Extrait du document:
En résumé, sur le plan des mécaniques et des sensations, le jeu a été bonifié. Personnellement, je porte une attention toute particulière aux jeux réédités plusieurs fois avec une révision ou un ajustement à ces occasions. Une première version n’est pas forcément la meilleure, et lorsqu’un auteur décide de retoucher la mécanique de son œuvre, c’est qu’il a de bonnes raisons de le faire. En général le résultat est plaisant, le produit affiné avec le temps à la manière d’un bon vin.
C’est apparemment une démarche récurrente chez Bruno Cathala, avec par exemple Cléopâtre et la Société des Architectes (je vous en parlais dans ce Just Played), Jamaica (voir le Just Played d’El Gringo), ou encore Sobek 2 Joueurs, inspiré d’une précédente version multijoueur (voir le Just Played d’Atom). Dans tous les cas cités, les versions mises à jour ou revisitées ont été visiblement bien accueillies par le public. En tant qu’amateur de belles mécaniques rodées, je ne fais pas exception. Je me réjouis du succès de ces jeux peaufinés, sublimés, et je salue le travail accompli !
En résumé
À l’approche et à l’ouverture de la boîte, tout laissait penser que 1001 îles ne ferait pas long feu sur mon étagère : un jeu qui a la jaunisse, des couleurs et un style graphique qui ne me reviennent pas, une édition plutôt bâclée, il faut l’avouer. Si l’on fait fi de cela, on découvre un jeu de collection bien ficelé, simple mais pas simpliste, avec une interaction forte.
À trois joueurs et plus, le jeu est aussi méchant qu’amusant. Laisser la tuile moisie au dernier joueur a un goût machiavélique, qui prête volontiers à la douce vengeance. Sauf si la personne est susceptible, elle se laissera prendre au jeu. Quelle que soit la configuration, un public jeune aussi bien qu’adulte pourra y adhérer et jouer à armes égales.

Données fournies:

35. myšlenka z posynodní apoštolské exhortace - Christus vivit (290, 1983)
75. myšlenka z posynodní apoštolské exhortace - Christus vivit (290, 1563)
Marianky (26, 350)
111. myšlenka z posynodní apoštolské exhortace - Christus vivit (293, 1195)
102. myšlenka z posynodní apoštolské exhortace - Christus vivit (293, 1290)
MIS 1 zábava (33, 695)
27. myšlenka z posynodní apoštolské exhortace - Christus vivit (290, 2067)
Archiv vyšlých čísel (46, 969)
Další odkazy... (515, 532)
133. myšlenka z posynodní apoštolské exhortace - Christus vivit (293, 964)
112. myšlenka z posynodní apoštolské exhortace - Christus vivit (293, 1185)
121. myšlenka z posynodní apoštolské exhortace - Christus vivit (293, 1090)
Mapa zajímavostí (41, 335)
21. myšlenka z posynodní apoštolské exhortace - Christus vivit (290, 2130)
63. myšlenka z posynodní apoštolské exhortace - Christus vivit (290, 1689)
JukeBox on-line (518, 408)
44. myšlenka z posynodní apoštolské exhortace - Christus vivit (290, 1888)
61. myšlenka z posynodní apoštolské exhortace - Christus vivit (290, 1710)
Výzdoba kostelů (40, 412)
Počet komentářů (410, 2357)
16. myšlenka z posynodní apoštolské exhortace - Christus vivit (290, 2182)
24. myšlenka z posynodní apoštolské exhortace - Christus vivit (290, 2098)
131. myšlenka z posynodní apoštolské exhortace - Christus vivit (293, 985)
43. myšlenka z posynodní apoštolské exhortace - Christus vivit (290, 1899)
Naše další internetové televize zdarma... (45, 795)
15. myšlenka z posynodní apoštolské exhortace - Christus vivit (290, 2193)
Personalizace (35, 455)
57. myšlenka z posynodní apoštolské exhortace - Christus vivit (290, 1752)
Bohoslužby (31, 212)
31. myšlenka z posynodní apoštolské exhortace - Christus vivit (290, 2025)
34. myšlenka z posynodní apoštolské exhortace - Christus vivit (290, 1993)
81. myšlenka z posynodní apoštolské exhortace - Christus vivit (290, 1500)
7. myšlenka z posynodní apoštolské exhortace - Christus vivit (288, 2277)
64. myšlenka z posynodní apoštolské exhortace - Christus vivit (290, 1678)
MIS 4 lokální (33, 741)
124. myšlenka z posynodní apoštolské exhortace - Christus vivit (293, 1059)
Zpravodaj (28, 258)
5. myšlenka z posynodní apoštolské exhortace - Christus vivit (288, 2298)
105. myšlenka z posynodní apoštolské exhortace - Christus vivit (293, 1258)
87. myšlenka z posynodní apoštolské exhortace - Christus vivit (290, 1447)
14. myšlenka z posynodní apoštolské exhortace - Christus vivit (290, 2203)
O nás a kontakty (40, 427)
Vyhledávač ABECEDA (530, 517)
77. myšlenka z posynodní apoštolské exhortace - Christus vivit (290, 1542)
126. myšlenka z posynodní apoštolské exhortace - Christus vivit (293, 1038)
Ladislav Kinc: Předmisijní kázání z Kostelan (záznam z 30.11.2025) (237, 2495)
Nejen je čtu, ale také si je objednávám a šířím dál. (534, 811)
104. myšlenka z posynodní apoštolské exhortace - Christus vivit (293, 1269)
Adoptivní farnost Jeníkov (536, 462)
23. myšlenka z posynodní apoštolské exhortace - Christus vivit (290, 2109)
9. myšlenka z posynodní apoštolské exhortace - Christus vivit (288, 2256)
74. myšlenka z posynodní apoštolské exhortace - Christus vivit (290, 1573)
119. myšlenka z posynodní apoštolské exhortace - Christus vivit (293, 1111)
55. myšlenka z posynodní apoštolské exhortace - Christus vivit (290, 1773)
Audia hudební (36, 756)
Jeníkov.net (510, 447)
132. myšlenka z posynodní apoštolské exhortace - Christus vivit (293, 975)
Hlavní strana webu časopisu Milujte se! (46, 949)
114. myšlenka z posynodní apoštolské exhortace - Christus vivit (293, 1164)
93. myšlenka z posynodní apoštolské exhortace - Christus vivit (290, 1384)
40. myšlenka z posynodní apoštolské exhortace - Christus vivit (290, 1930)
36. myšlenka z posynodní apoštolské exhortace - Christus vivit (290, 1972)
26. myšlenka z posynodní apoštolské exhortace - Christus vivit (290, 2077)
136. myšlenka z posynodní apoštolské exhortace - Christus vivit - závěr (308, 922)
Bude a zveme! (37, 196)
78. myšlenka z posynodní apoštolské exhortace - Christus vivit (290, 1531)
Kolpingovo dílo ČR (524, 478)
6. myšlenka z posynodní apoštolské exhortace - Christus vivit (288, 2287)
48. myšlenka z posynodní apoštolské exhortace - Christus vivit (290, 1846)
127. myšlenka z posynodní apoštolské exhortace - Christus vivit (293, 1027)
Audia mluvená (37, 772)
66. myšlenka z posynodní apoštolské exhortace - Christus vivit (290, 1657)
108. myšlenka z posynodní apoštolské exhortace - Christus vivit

Consignes de travail:
A - Recopiez sans rien changer le passage de l'extrait du document qui commence aux mots « En résumé, sur » et se termine après « d’un bon vin. ».
B - Répondez brièvement à ces questions sur l'extrait du document.
(i) Quel jeu de Bruno Cathala est inspiré d'une précédente version multijoueur ?
(ii) À partir de combien de joueurs le jeu est-il jugé aussi méchant qu'amusant ?
(iii) Quelle tuile laisse-t-on au dernier joueur ?
C - Dans l'extrait du document, relevez tous les jeux cités comme exemples de la démarche de révision chez Bruno Cathala.

Réponses correctes:
A -
En résumé, sur le plan des mécaniques et des sensations, le jeu a été bonifié. Personnellement, je porte une attention toute particulière aux jeux réédités plusieurs fois avec une révision ou un ajustement à ces occasions. Une première version n’est pas forcément la meilleure, et lorsqu’un auteur décide de retoucher la mécanique de son œuvre, c’est qu’il a de bonnes raisons de le faire. En général le résultat est plaisant, le produit affiné avec le temps à la manière d’un bon vin.

B -
(i) Sobek 2 Joueurs
(ii) À partir de trois joueurs
(iii) La tuile moisie

C -
Cléopâtre et la Société des Architectes
Jamaica
Sobek 2 Joueurs